Still, the organizers acknowledge the limits of their control. When asked whether coordinated users could arrange tiles to form something inappropriate at scale, Hultquist was candid.
"In theory, you could draw a really giant [inappropriate image] if you coordinate with a ton of people," he admits. "But I guess we'll see if the internet can do it."
It is worth noting that the final design will not be hand-painted onto the pavement. Instead, it will be applied as a large-format sidewalk decal, preserving both the artwork and the surface beneath it.
A New Landmark for San Francisco
Neighbors are already warming to the idea. Stanton Glantz, a retired professor who lives near the alley, summed up the community's reaction with characteristic San Francisco charm: "I think it will be cool. It will be a little part of San Francisco weirdness."
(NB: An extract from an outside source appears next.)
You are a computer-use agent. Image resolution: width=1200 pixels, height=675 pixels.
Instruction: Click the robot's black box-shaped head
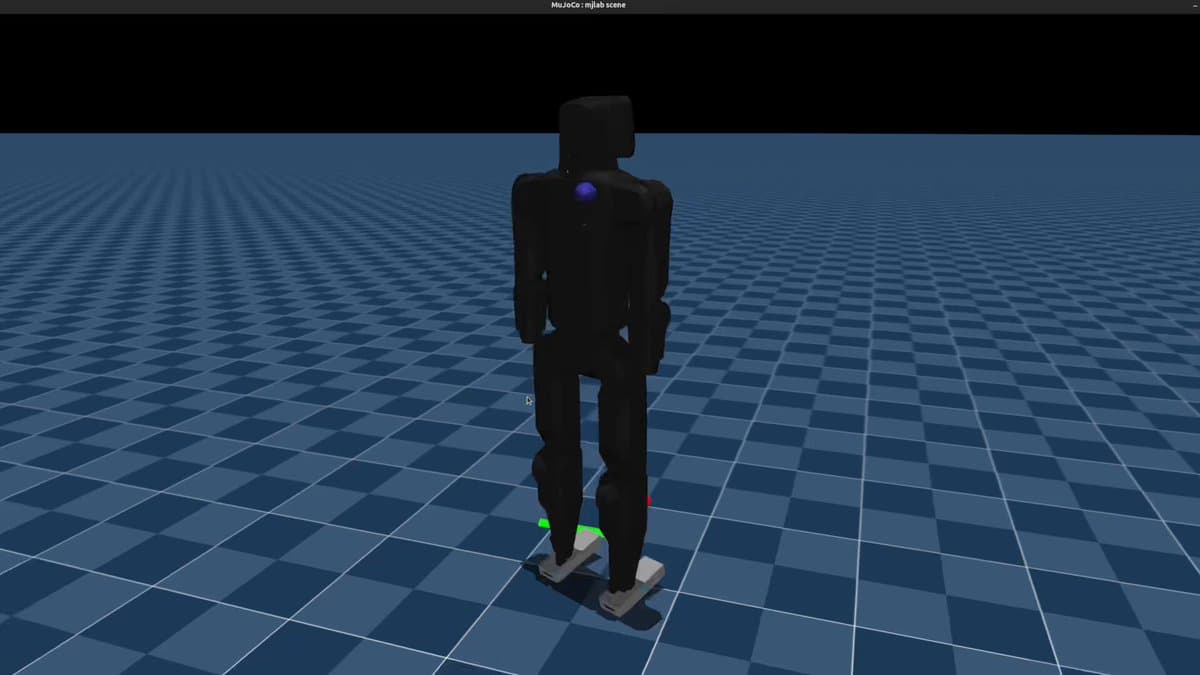tap(597, 128)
For Hultquist, the ambitions extend beyond novelty. He envisions the alley becoming a genuine tourist destination — a living, community-created mural that draws visitors and locals alike for years to come.
"Wouldn't it be awesome if this was an SF tourist attraction?" he says. "We want to make this something that people go to because there's this community mural that happened on the street, and it's going to be there forever."
The Original Owner Celebrates the Outcome
For Hollingsworth, watching her costly burden transform into a public art installation has been nothing short of a relief. She was initially cautious about the trio's offer and even hired a lawyer to verify they were legitimate buyers and not simply pulling an elaborate prank.
Once confirmed, her skepticism gave way to genuine enthusiasm.
"They told me that the art was intended to bring people together, so that's a good thing," she says. "Let's get together. Let's come on inside and get together and have a good time and celebrate. I want to be part of that."
She plans to mark the occasion in style: "I'm celebrating with a concert. My songwriter real estate lawyer is going to come over and sing for us."